### Problem statement
Copy each of the records exactly.

Collected data entries
__________________________________________________
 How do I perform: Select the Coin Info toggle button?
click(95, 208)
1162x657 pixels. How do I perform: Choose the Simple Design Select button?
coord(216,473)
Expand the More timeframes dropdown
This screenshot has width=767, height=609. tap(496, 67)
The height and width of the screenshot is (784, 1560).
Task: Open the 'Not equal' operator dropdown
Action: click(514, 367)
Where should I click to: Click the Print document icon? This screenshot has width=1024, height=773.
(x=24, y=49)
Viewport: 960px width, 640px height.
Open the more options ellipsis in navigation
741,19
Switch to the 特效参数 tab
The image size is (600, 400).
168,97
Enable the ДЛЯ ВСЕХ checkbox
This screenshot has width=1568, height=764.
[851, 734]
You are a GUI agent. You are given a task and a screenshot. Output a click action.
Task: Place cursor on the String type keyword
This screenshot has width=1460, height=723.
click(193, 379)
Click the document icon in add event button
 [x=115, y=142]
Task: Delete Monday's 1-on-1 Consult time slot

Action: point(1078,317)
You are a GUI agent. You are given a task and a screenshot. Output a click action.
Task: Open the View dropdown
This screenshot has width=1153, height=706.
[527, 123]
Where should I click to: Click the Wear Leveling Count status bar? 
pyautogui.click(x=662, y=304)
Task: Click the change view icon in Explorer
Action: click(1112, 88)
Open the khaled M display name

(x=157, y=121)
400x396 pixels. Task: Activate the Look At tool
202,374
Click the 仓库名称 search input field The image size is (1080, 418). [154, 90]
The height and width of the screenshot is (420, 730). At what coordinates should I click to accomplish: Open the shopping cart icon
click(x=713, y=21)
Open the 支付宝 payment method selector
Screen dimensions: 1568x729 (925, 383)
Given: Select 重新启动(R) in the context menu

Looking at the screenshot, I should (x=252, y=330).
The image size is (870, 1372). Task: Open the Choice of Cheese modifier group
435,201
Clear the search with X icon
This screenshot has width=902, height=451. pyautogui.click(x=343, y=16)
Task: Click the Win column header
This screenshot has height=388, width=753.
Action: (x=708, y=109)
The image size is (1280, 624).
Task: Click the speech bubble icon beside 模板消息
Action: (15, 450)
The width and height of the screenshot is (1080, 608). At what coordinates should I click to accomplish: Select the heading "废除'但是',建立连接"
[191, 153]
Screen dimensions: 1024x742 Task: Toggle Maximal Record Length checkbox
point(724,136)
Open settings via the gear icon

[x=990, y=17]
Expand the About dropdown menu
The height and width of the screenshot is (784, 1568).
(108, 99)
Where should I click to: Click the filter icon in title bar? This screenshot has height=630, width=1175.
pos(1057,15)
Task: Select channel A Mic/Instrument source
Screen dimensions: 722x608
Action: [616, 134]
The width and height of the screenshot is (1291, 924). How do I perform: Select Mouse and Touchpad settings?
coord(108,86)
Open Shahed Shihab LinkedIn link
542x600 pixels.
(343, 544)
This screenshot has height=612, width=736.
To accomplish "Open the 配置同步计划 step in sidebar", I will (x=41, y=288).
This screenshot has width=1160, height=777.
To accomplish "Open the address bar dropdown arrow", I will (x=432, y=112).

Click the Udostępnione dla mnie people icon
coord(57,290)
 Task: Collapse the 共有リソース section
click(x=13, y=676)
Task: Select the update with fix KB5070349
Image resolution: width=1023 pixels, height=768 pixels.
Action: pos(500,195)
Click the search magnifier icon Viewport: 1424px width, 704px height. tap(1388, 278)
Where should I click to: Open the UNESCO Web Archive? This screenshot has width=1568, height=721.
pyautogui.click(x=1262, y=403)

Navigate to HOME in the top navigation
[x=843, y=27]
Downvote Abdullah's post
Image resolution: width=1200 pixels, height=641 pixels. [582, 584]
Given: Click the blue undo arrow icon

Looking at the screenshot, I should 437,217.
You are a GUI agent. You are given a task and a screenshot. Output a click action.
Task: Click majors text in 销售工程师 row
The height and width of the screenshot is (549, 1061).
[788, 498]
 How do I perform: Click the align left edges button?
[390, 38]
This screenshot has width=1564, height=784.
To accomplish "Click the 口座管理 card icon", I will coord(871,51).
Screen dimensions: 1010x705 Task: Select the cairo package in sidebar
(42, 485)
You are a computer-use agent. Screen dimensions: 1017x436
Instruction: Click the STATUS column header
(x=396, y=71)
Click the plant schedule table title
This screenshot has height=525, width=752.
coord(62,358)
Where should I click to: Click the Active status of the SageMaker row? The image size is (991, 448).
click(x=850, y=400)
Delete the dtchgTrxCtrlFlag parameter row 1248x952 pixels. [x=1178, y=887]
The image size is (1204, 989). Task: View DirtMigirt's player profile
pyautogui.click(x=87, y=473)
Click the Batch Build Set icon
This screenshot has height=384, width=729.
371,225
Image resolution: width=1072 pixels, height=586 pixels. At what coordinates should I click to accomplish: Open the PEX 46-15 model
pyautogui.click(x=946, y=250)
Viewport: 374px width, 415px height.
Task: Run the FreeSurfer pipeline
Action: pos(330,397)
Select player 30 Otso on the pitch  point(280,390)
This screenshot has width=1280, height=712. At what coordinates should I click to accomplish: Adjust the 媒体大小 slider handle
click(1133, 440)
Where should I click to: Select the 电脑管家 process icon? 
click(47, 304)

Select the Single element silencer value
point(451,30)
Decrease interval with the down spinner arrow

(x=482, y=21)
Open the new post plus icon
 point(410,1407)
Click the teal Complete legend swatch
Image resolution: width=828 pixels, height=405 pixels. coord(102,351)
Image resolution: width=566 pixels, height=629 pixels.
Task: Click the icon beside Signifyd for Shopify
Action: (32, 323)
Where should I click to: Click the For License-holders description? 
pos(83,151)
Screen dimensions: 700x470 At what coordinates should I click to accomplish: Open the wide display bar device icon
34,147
__________________________________________________
### Output of the task
 How do I perform: Select the Coin Info toggle button?
click(95, 208)
1162x657 pixels. How do I perform: Choose the Simple Design Select button?
coord(216,473)
Expand the More timeframes dropdown
This screenshot has width=767, height=609. tap(496, 67)
The height and width of the screenshot is (784, 1560).
Task: Open the 'Not equal' operator dropdown
Action: click(514, 367)
Where should I click to: Click the Print document icon? This screenshot has width=1024, height=773.
(x=24, y=49)
Viewport: 960px width, 640px height.
Open the more options ellipsis in navigation
741,19
Switch to the 特效参数 tab
The image size is (600, 400).
168,97
Enable the ДЛЯ ВСЕХ checkbox
This screenshot has width=1568, height=764.
[851, 734]
You are a GUI agent. You are given a task and a screenshot. Output a click action.
Task: Place cursor on the String type keyword
This screenshot has width=1460, height=723.
click(193, 379)
Click the document icon in add event button
 [x=115, y=142]
Task: Delete Monday's 1-on-1 Consult time slot

Action: point(1078,317)
You are a GUI agent. You are given a task and a screenshot. Output a click action.
Task: Open the View dropdown
This screenshot has width=1153, height=706.
[527, 123]
Where should I click to: Click the Wear Leveling Count status bar? 
pyautogui.click(x=662, y=304)
Task: Click the change view icon in Explorer
Action: click(1112, 88)
Open the khaled M display name

(x=157, y=121)
400x396 pixels. Task: Activate the Look At tool
202,374
Click the 仓库名称 search input field The image size is (1080, 418). [154, 90]
The height and width of the screenshot is (420, 730). At what coordinates should I click to accomplish: Open the shopping cart icon
click(x=713, y=21)
Open the 支付宝 payment method selector
Screen dimensions: 1568x729 (925, 383)
Given: Select 重新启动(R) in the context menu

Looking at the screenshot, I should (x=252, y=330).
The image size is (870, 1372). Task: Open the Choice of Cheese modifier group
435,201
Clear the search with X icon
This screenshot has width=902, height=451. pyautogui.click(x=343, y=16)
Task: Click the Win column header
This screenshot has height=388, width=753.
Action: (x=708, y=109)
The image size is (1280, 624).
Task: Click the speech bubble icon beside 模板消息
Action: (15, 450)
The width and height of the screenshot is (1080, 608). At what coordinates should I click to accomplish: Select the heading "废除'但是',建立连接"
[191, 153]
Screen dimensions: 1024x742 Task: Toggle Maximal Record Length checkbox
point(724,136)
Open settings via the gear icon

[x=990, y=17]
Expand the About dropdown menu
The height and width of the screenshot is (784, 1568).
(108, 99)
Where should I click to: Click the filter icon in title bar? This screenshot has height=630, width=1175.
pos(1057,15)
Task: Select channel A Mic/Instrument source
Screen dimensions: 722x608
Action: [616, 134]
The width and height of the screenshot is (1291, 924). How do I perform: Select Mouse and Touchpad settings?
coord(108,86)
Open Shahed Shihab LinkedIn link
542x600 pixels.
(343, 544)
This screenshot has height=612, width=736.
To accomplish "Open the 配置同步计划 step in sidebar", I will (x=41, y=288).
This screenshot has width=1160, height=777.
To accomplish "Open the address bar dropdown arrow", I will (x=432, y=112).

Click the Udostępnione dla mnie people icon
coord(57,290)
 Task: Collapse the 共有リソース section
click(x=13, y=676)
Task: Select the update with fix KB5070349
Image resolution: width=1023 pixels, height=768 pixels.
Action: pos(500,195)
Click the search magnifier icon Viewport: 1424px width, 704px height. tap(1388, 278)
Where should I click to: Open the UNESCO Web Archive? This screenshot has width=1568, height=721.
pyautogui.click(x=1262, y=403)

Navigate to HOME in the top navigation
[x=843, y=27]
Downvote Abdullah's post
Image resolution: width=1200 pixels, height=641 pixels. [582, 584]
Given: Click the blue undo arrow icon

Looking at the screenshot, I should 437,217.
You are a GUI agent. You are given a task and a screenshot. Output a click action.
Task: Click majors text in 销售工程师 row
The height and width of the screenshot is (549, 1061).
[788, 498]
 How do I perform: Click the align left edges button?
[390, 38]
This screenshot has width=1564, height=784.
To accomplish "Click the 口座管理 card icon", I will coord(871,51).
Screen dimensions: 1010x705 Task: Select the cairo package in sidebar
(42, 485)
You are a computer-use agent. Screen dimensions: 1017x436
Instruction: Click the STATUS column header
(x=396, y=71)
Click the plant schedule table title
This screenshot has height=525, width=752.
coord(62,358)
Where should I click to: Click the Active status of the SageMaker row? The image size is (991, 448).
click(x=850, y=400)
Delete the dtchgTrxCtrlFlag parameter row 1248x952 pixels. [x=1178, y=887]
The image size is (1204, 989). Task: View DirtMigirt's player profile
pyautogui.click(x=87, y=473)
Click the Batch Build Set icon
This screenshot has height=384, width=729.
371,225
Image resolution: width=1072 pixels, height=586 pixels. At what coordinates should I click to accomplish: Open the PEX 46-15 model
pyautogui.click(x=946, y=250)
Viewport: 374px width, 415px height.
Task: Run the FreeSurfer pipeline
Action: pos(330,397)
Select player 30 Otso on the pitch  point(280,390)
This screenshot has width=1280, height=712. At what coordinates should I click to accomplish: Adjust the 媒体大小 slider handle
click(1133, 440)
Where should I click to: Select the 电脑管家 process icon? 
click(47, 304)

Select the Single element silencer value
point(451,30)
Decrease interval with the down spinner arrow

(x=482, y=21)
Open the new post plus icon
 point(410,1407)
Click the teal Complete legend swatch
Image resolution: width=828 pixels, height=405 pixels. coord(102,351)
Image resolution: width=566 pixels, height=629 pixels.
Task: Click the icon beside Signifyd for Shopify
Action: (32, 323)
Where should I click to: Click the For License-holders description? 
pos(83,151)
Screen dimensions: 700x470 At what coordinates should I click to accomplish: Open the wide display bar device icon
34,147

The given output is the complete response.